NO MUERDO. NO SIEMPRE.
Puedo darte más de mil motivos para huir despavorido y tan sólo uno para que elijas quedarte y detonar tu corazón.
Puedo meterme en tus canciones, en tus letras, en tu cabeza y en tu piel. Puedo hacer que odies y maldigas aquel día en aquel café. Puedo, si quiero, darte mi amor a cuenta gotas; o dártelo todo junto en un solo día y que te alcance para el resto de tu vida.
A veces soy buena, romántica, empalagosa, asquerosamente dulce, endemoniadamente dulce. A veces me estremece el amor, el sentirme así. A veces no evado mis pensamientos. A veces los suelto como a perros salvajes a atacar yugulares, pechos, cuerpos enteros. A veces también, soy tan fría y mala como el hierro y les doy vacaciones a los sentimientos, les doy soledad y castigo a voluntad.

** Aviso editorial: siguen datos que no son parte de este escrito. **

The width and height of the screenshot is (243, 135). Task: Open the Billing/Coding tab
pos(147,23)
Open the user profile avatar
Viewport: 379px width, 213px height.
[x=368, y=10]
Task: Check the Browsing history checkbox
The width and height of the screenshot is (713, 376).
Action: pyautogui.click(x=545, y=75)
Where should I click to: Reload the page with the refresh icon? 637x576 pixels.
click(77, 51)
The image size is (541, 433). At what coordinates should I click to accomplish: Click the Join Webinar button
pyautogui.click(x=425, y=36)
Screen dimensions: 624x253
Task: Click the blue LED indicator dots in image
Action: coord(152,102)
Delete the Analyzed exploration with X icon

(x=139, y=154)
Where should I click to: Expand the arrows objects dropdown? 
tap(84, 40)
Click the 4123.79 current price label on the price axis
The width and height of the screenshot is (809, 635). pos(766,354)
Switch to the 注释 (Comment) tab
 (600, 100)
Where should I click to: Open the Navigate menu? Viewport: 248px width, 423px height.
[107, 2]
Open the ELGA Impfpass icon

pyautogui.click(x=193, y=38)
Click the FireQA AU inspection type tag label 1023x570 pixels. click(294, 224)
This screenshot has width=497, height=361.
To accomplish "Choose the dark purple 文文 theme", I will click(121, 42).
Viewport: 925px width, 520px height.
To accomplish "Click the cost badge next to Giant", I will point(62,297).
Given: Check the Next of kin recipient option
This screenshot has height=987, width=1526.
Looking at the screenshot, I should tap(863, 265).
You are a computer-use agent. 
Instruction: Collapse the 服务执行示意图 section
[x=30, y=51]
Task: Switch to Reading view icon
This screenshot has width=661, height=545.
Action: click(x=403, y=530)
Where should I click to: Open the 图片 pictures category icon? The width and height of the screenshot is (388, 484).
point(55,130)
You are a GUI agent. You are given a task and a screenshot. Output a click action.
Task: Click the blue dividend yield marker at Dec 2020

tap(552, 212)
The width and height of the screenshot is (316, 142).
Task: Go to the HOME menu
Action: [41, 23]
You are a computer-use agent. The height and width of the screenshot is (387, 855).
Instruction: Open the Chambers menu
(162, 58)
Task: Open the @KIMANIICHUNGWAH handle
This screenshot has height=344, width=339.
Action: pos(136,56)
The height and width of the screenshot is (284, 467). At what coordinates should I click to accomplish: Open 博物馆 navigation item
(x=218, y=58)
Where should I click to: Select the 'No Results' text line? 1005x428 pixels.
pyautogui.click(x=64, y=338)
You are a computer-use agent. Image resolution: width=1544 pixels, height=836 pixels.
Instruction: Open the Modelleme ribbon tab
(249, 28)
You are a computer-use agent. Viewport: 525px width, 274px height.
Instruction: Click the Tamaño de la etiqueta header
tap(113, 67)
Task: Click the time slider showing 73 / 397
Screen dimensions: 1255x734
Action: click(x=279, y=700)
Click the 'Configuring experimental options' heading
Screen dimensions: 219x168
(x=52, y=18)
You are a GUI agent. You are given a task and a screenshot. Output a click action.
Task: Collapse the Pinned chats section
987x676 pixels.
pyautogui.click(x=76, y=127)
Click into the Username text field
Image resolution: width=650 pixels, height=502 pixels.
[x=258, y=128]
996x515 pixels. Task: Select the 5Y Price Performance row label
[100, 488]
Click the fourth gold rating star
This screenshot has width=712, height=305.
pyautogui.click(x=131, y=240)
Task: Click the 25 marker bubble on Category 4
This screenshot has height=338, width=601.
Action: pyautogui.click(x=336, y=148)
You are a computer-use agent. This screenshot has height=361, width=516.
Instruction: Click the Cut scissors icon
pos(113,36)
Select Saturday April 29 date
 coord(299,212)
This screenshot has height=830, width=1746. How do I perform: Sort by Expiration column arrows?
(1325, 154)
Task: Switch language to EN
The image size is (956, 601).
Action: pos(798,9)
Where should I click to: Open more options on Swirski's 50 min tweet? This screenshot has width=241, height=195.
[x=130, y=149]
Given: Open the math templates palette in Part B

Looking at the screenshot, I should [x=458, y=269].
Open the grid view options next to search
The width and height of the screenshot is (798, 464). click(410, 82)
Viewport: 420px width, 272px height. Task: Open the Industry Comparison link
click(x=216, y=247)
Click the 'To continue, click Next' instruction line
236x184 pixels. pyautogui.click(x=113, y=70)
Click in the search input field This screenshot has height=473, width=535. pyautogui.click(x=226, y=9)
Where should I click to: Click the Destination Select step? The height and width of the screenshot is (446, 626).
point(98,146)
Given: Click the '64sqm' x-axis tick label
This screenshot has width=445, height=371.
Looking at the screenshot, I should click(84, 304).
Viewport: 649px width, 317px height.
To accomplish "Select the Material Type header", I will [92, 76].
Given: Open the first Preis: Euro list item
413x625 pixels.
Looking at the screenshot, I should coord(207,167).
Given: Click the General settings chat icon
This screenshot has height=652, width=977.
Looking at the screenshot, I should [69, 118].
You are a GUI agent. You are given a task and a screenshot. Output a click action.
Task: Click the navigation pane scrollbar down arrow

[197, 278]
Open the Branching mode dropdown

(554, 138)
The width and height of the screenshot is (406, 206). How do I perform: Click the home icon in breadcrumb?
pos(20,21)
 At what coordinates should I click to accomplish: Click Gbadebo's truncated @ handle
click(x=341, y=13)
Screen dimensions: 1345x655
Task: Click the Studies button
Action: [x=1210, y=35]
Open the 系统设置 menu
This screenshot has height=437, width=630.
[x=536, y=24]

Puedo estar más loca de lo que crees, o de lo que creo. También puedo ser tan común, ordinaria y aburrida que hasta yo misma me detesto. Puedo ser el mismísimo domingo. Puedo ser todos o no ser nadie. Puedo pelear por vos. Puedo acercarte a mi sol, a mi cama y a mis canciones. También puedo darte todo el espacio que desees y tenerte en un abrir y cerrar... todavía más cerca de lo apropiado para respirar sin dificultad.
Las mujeres somos exquisitas y venenosas. Sólo somos ignorantes de nuestra propia sabiduría. Somos cielo de verano y si nos encabronamos somos de las peores tormentas entre simples paganos.
Las mujeres a veces tenemos más veneno que sangre y podemos picar como abejas dejando el aguijón en tu piel aunque sin morir despedazadas.
Podemos amar hasta la locura o podemos no querer ver tu rostro ni así sea para una estúpida aventura. Acariciamos y rasguñamos, besamos y mordemos, cogemos y hacemos el amor y no hay dardo tranquilizante que nos duerma en la maldición.
Tené cuidado y no dudes en enamorarte de una mujer con sangre, de una mujer caliente, una mujer demente, de una mujer efervescente. No lo dudes porque en esa duda te quedarás parado y rezongando, esas mujeres son un tren que pasa demasiado rápido. No te quedes papando moscas que a esas mujeres no les gustan los idiotas. Actuá rápido con ella, conmigo, con la otra.
Las mujeres somos perras malditas, somos agua bendita, somos lava ardiente, batalla de dioses. Somos guerreras pintadas con barro, poseedoras de amores enormes y capaces de sacarte de tu maldito tarro.
Dejá que te muerda, que te hiera y después pedí piedad si se enoja, si la lastimás. Pedí piedad si decide quebrar tu pecho mientras llora. Pedí piedad porque cuando el lamento pase... pisará tus flores y se reirá a brutales carcajadas de tus malditos y aniñados pensamientos de colores.
Así que... no temas, no mordemos, no siempre.